◆ **WORK ITEM**
State how many lines in the following entries contain the word "computer". No other output.

==*==

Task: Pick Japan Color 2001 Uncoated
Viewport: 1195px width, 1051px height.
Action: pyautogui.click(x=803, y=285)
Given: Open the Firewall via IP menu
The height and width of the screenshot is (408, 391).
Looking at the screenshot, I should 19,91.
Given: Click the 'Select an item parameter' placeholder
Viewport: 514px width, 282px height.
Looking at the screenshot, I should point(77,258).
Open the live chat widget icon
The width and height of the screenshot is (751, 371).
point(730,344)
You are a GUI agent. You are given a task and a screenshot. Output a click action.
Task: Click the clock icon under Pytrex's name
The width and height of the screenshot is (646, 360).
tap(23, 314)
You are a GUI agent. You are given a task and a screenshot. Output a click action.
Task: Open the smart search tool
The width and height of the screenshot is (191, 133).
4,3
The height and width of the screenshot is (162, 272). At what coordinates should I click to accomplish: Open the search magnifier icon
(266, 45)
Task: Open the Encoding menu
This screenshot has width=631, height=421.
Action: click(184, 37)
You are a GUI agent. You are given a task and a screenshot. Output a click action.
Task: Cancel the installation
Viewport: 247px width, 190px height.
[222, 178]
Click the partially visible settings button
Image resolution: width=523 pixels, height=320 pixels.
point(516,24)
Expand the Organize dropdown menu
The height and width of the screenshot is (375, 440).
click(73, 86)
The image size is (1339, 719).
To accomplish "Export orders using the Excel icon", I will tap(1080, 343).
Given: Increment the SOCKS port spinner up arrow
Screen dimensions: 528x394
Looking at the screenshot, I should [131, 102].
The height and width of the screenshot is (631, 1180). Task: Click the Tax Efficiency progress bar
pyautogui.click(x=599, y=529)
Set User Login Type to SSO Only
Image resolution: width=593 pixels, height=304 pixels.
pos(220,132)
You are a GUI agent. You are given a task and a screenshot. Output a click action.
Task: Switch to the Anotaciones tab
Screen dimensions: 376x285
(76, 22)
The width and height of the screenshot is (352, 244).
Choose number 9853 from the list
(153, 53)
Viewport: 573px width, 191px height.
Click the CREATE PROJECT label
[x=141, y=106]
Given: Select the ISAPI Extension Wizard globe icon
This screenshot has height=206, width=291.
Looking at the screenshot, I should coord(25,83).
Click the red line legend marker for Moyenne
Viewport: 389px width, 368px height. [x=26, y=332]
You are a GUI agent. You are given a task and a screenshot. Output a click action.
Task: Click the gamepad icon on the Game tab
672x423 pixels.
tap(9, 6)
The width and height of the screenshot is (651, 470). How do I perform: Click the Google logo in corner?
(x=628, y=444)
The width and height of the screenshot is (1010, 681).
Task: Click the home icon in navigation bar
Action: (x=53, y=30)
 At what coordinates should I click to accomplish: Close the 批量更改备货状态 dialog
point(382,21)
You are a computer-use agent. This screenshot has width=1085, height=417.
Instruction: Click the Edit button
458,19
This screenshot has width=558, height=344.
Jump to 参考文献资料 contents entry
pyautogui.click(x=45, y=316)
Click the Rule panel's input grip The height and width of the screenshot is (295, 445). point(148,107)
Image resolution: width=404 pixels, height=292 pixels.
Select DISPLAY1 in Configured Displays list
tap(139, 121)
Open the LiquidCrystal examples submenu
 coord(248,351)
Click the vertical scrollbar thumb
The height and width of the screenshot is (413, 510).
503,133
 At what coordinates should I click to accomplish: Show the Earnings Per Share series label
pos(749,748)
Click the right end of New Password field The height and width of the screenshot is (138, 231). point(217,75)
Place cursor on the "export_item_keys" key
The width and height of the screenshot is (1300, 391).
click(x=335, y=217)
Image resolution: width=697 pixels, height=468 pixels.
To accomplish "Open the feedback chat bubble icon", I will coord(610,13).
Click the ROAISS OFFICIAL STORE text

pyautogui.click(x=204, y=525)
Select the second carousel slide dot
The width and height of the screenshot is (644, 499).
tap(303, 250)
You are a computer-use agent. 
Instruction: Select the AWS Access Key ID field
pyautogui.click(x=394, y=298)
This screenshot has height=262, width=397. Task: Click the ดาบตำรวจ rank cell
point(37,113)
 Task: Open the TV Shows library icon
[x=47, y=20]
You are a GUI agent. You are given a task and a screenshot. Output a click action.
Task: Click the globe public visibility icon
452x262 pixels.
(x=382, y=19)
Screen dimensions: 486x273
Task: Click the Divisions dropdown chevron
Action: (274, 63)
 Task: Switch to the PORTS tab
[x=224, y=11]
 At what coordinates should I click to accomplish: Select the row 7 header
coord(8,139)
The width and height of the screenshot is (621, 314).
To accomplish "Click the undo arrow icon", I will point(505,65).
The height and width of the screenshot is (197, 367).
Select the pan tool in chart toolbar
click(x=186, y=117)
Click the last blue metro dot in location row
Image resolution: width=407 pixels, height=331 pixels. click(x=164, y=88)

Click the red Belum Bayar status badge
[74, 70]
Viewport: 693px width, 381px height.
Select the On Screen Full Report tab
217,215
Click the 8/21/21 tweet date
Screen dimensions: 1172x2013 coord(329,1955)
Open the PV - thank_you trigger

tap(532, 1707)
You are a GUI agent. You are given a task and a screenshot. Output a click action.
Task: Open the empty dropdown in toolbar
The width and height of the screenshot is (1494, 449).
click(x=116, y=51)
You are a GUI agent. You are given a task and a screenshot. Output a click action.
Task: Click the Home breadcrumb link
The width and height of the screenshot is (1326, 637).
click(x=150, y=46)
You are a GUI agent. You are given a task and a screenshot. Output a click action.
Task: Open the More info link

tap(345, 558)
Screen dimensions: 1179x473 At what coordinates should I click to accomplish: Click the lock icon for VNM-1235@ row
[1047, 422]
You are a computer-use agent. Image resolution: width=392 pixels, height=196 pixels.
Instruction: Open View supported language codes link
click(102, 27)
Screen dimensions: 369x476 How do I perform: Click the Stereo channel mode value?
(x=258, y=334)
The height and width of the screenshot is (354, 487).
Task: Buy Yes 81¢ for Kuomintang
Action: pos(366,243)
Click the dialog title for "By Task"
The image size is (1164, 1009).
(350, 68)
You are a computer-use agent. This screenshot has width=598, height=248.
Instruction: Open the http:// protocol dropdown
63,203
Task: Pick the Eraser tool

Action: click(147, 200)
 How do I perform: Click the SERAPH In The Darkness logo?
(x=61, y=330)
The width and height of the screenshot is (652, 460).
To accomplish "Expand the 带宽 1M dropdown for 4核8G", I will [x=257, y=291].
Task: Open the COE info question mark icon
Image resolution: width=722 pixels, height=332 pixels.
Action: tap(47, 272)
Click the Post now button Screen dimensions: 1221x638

==*==

◆ **ANSWER FOR THIS EXERCISE**
4